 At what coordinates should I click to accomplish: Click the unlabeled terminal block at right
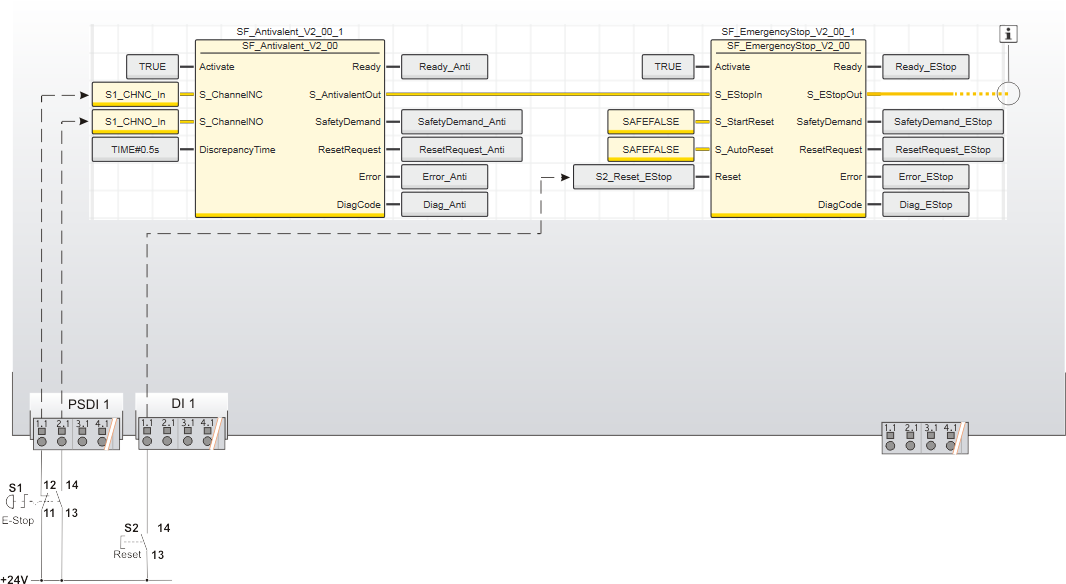pyautogui.click(x=926, y=437)
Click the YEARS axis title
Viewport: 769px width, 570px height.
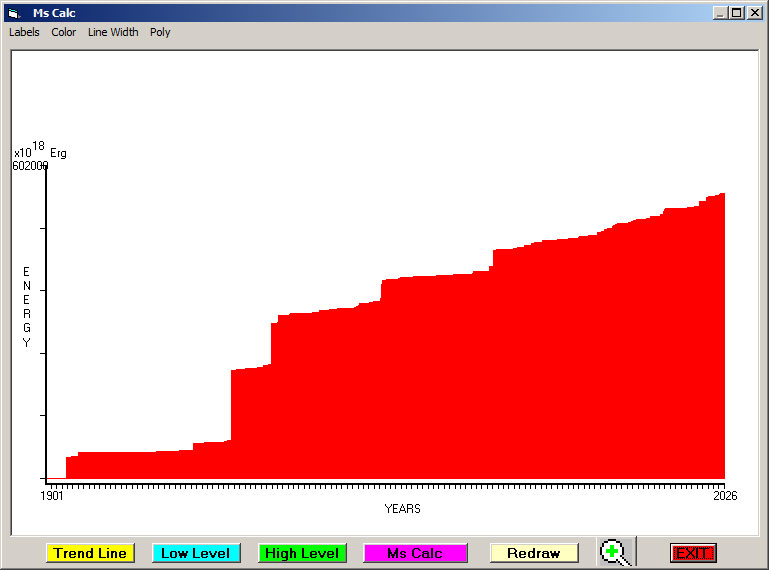pyautogui.click(x=402, y=509)
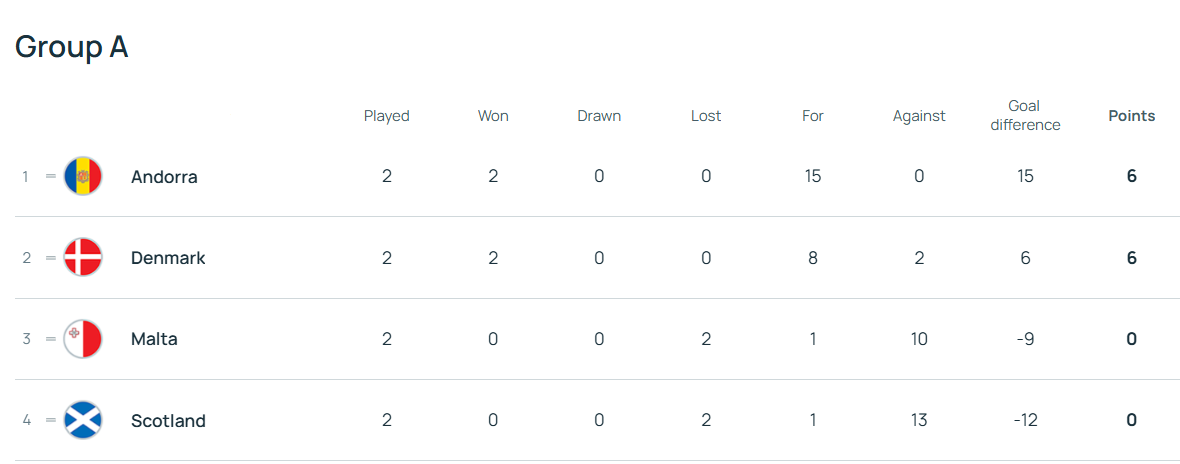Click Denmark's position unchanged indicator
The image size is (1180, 464).
tap(51, 258)
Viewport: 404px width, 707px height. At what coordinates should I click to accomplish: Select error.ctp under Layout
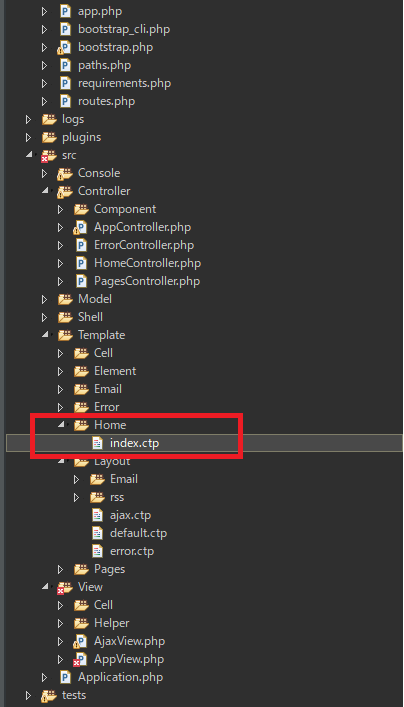[x=132, y=551]
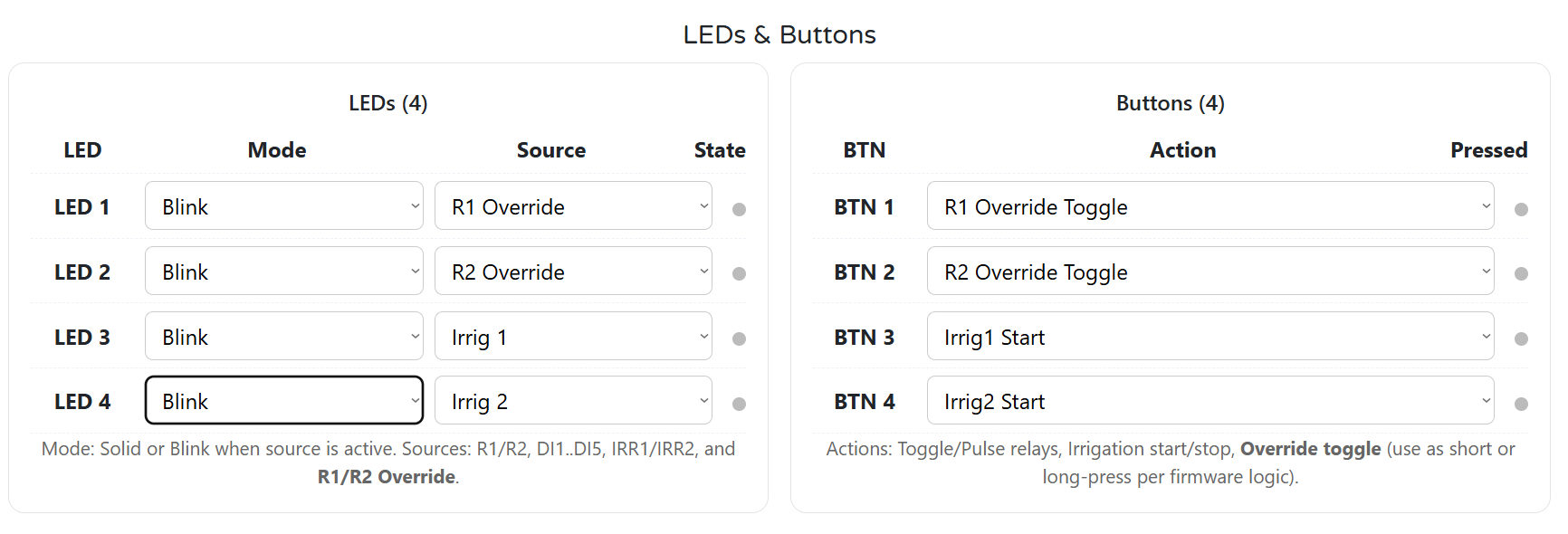The image size is (1568, 534).
Task: Open the R1 Override Toggle action dropdown for BTN 1
Action: 1210,206
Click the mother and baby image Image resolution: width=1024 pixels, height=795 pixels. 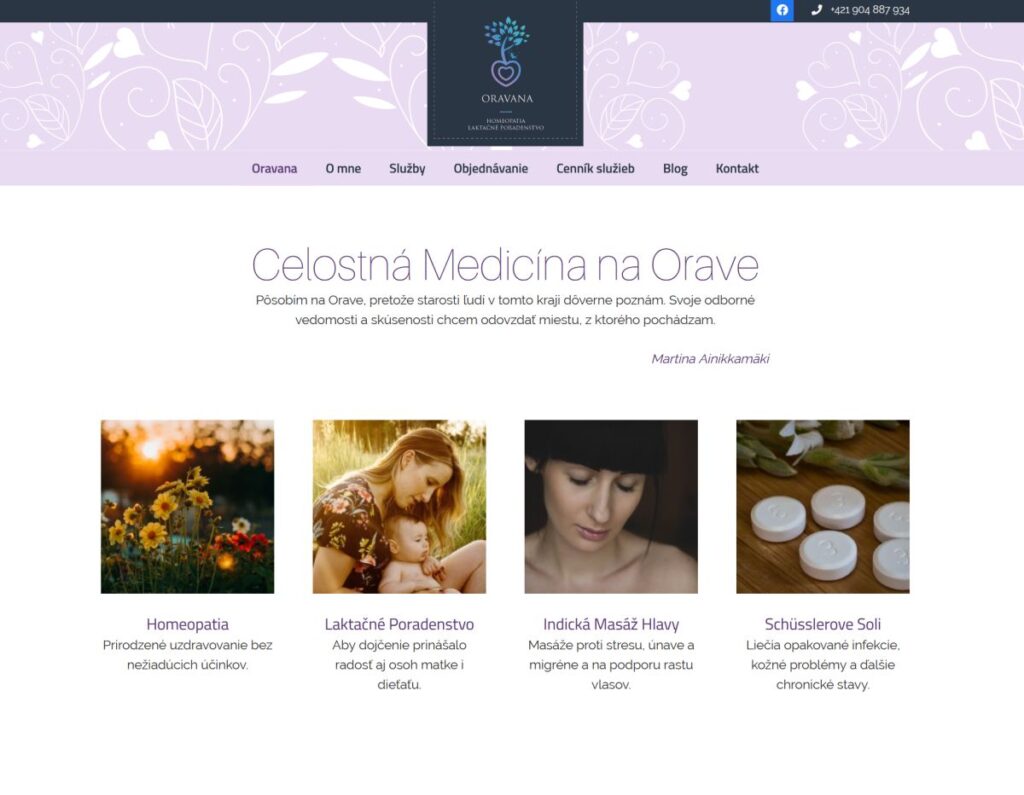coord(399,506)
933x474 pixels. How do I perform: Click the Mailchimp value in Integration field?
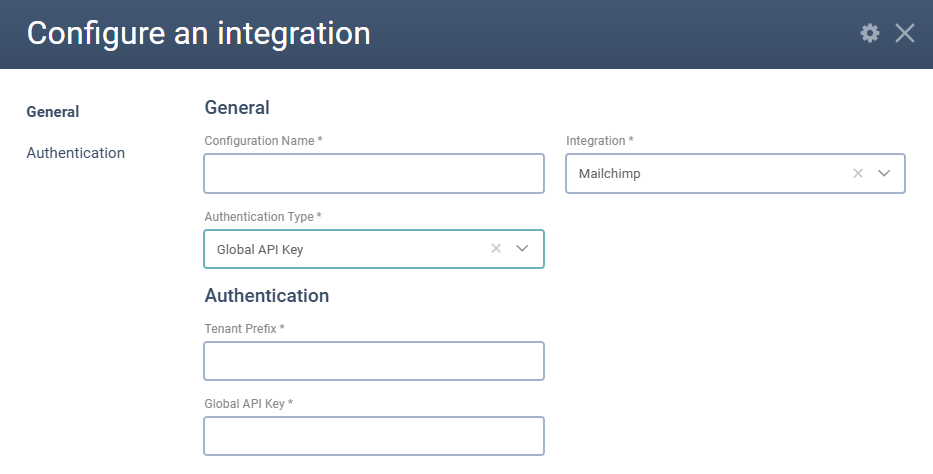610,173
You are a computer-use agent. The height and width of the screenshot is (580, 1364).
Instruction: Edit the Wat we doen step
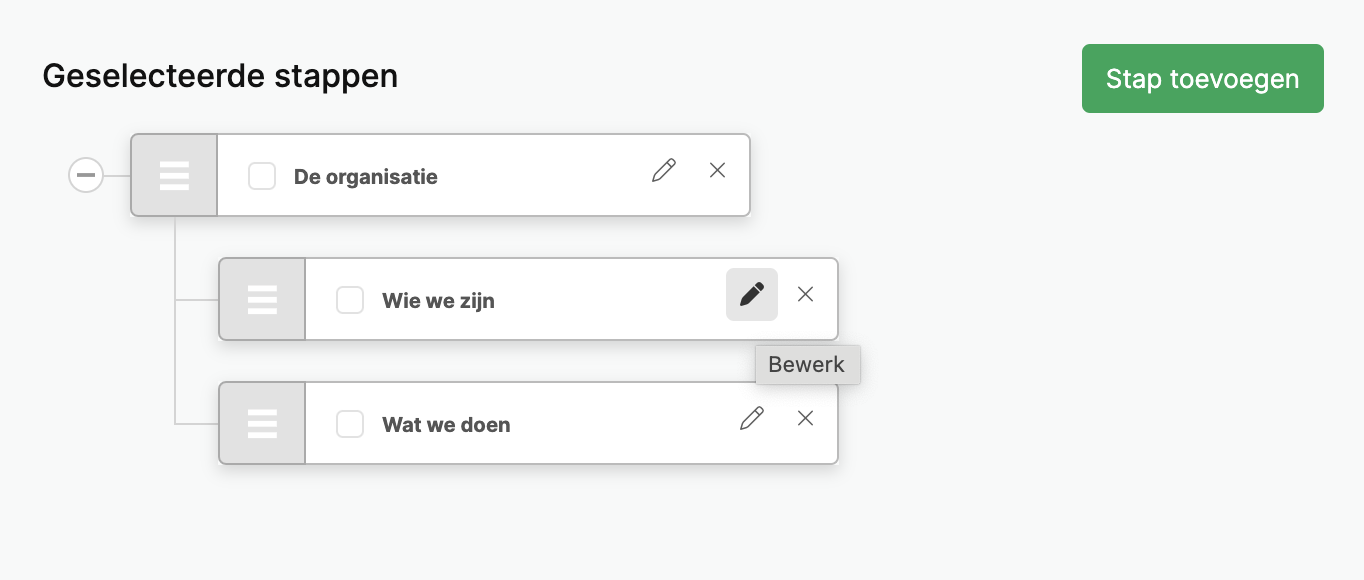click(752, 418)
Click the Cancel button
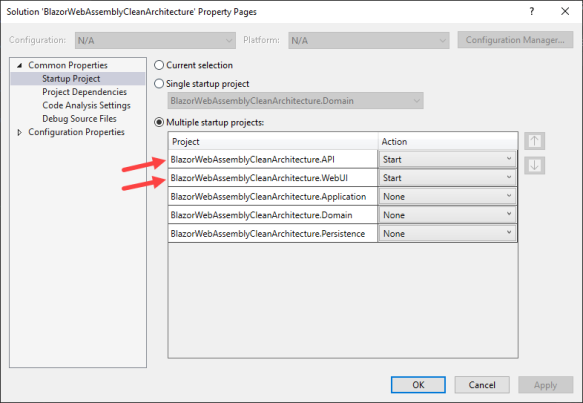The height and width of the screenshot is (403, 583). coord(482,385)
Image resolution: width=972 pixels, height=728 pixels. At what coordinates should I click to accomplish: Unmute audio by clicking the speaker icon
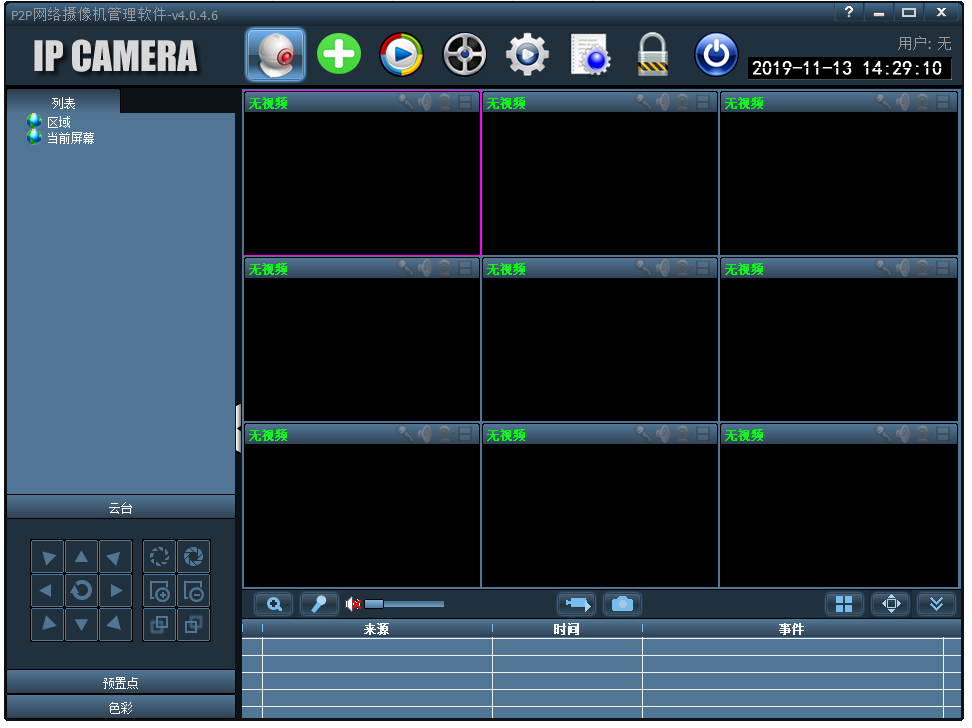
┄┄┄┄┄┄
Give again, word for word, the lines from the one containing "933x474 pixels. How" through the last line of the entries, with pictures omitted and nothing added.

933x474 pixels. How do I perform: Click the Mailchimp value in Integration field?
610,173
You are a computer-use agent. The height and width of the screenshot is (580, 1364).
Instruction: Edit the Wat we doen step
click(752, 418)
Click the Cancel button
The height and width of the screenshot is (403, 583). coord(482,385)
Image resolution: width=972 pixels, height=728 pixels. At what coordinates should I click to accomplish: Unmute audio by clicking the speaker icon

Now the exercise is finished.